- [What is expected] The response should be an exact copy of the records, with the pictures removed.

[Stored items]
+ + + + +

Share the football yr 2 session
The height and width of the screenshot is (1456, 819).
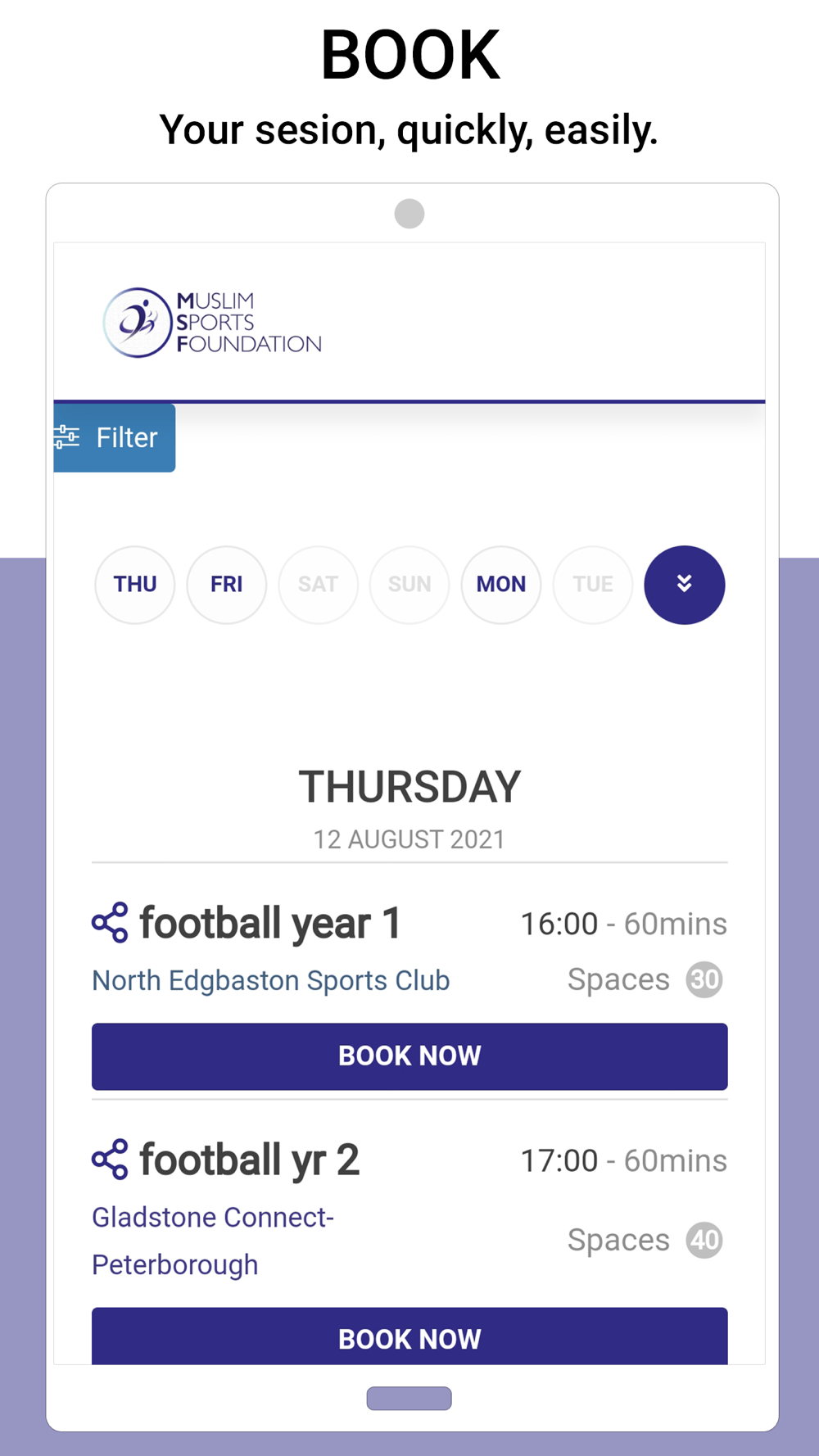[x=110, y=1160]
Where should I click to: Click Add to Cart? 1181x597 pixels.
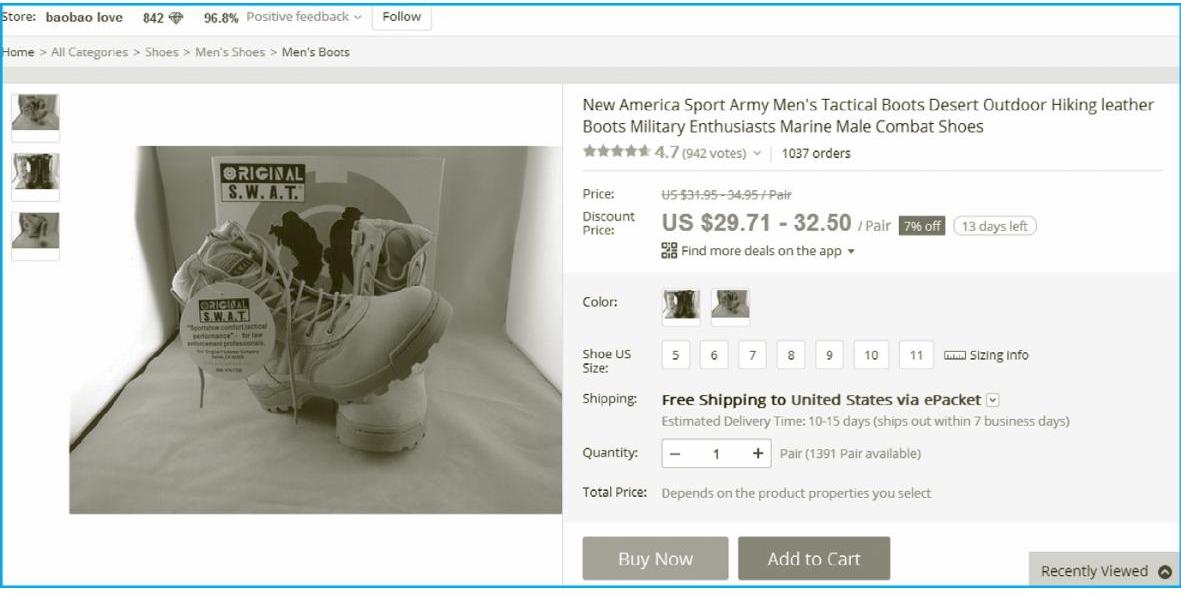(x=813, y=559)
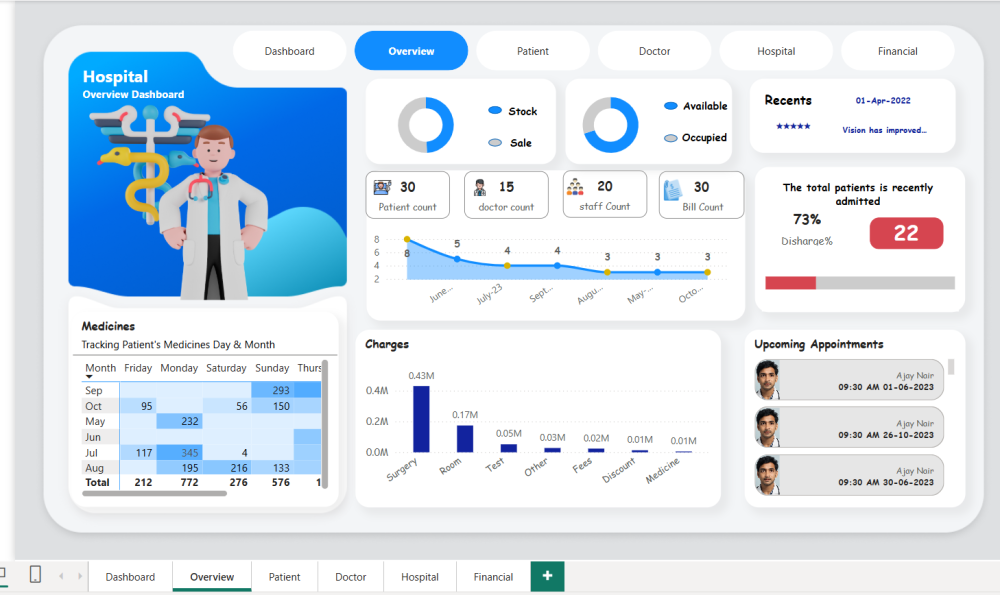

+ + + + +

- [Solution for this problem]
Share the football yr 2 session
The height and width of the screenshot is (1456, 819).
[x=110, y=1160]
Where should I click to: Click Add to Cart? 1181x597 pixels.
(x=813, y=559)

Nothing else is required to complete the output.